## [What is being asked]
Once you reach the line that holds "Task: Expand the hamburger navigation menu" in the listing below, output it and every line after it through the line that holds "Given: Click the", word for word.

## [Entries provided]

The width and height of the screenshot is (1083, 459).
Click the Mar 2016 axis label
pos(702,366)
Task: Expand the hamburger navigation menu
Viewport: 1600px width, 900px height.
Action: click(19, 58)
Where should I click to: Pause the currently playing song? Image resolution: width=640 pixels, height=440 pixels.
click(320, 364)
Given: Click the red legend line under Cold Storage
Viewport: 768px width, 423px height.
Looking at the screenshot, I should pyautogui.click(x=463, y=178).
...
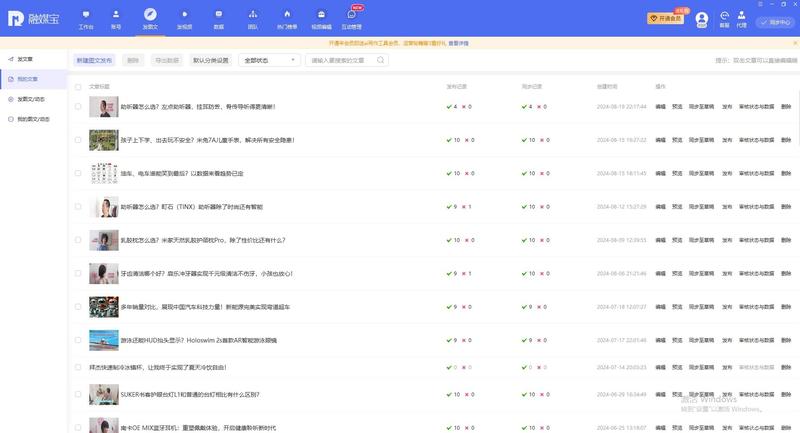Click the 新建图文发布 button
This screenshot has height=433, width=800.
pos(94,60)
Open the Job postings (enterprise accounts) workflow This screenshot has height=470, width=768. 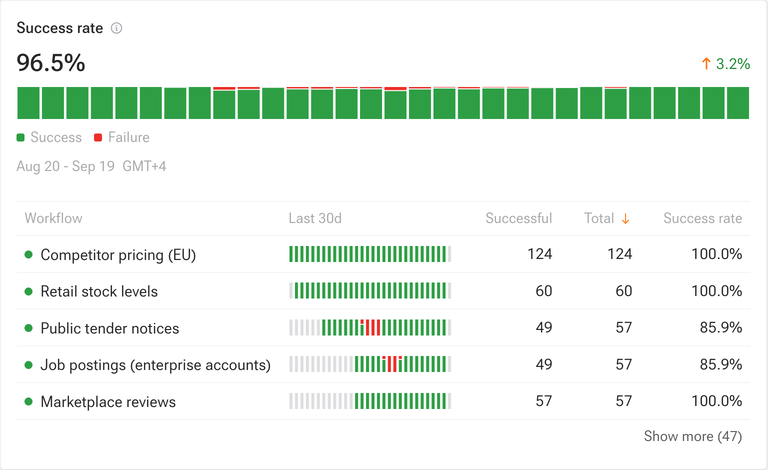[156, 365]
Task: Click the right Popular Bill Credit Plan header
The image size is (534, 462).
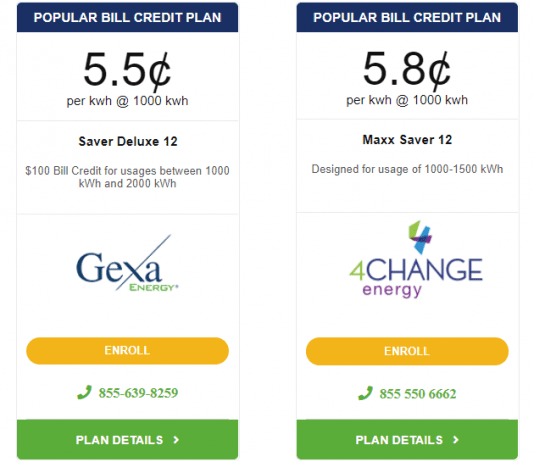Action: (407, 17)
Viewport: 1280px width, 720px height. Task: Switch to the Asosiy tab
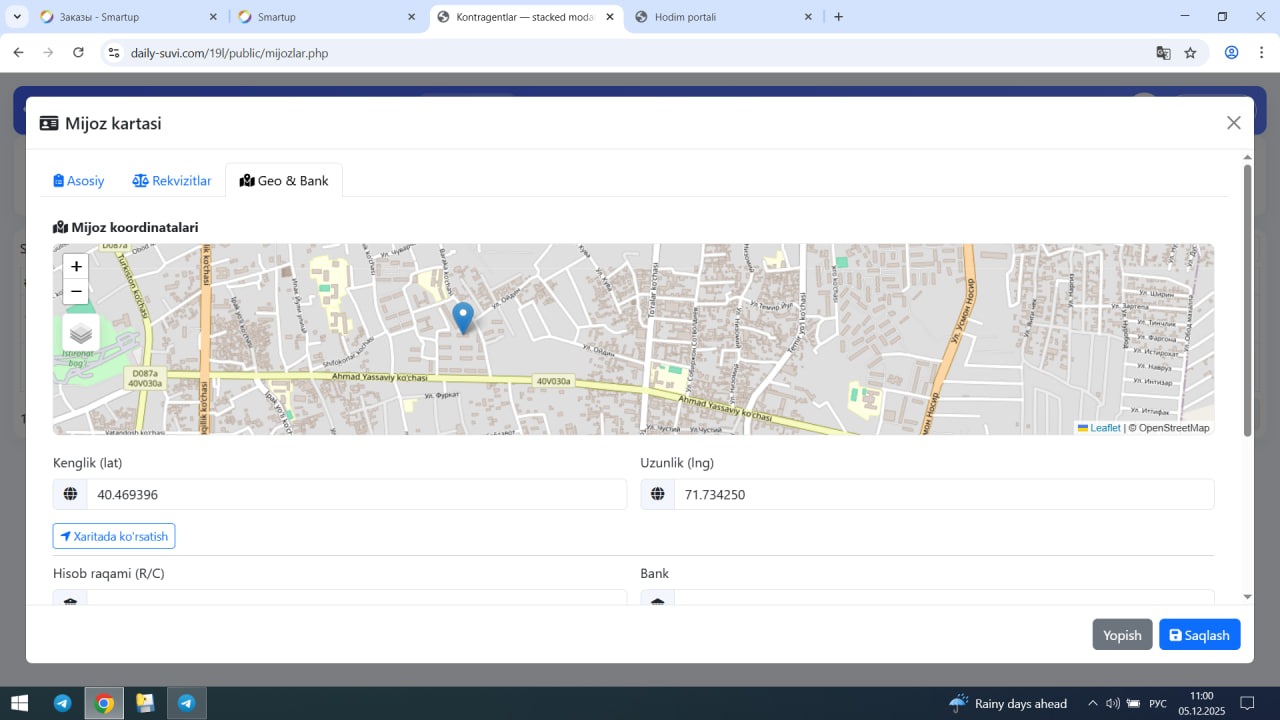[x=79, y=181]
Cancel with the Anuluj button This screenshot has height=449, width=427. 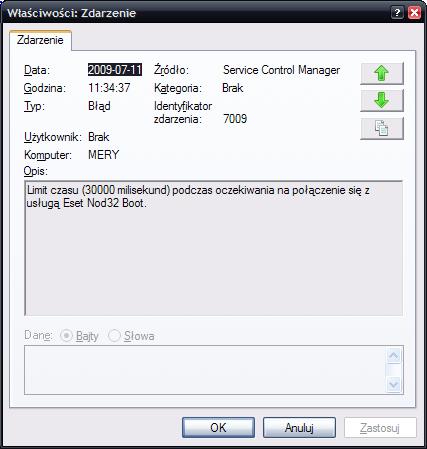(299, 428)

## [Answer to the problem]
Task: Expand the hamburger navigation menu
Viewport: 1600px width, 900px height.
Action: click(19, 58)
Where should I click to: Pause the currently playing song? Image resolution: width=640 pixels, height=440 pixels.
click(320, 364)
Given: Click the red legend line under Cold Storage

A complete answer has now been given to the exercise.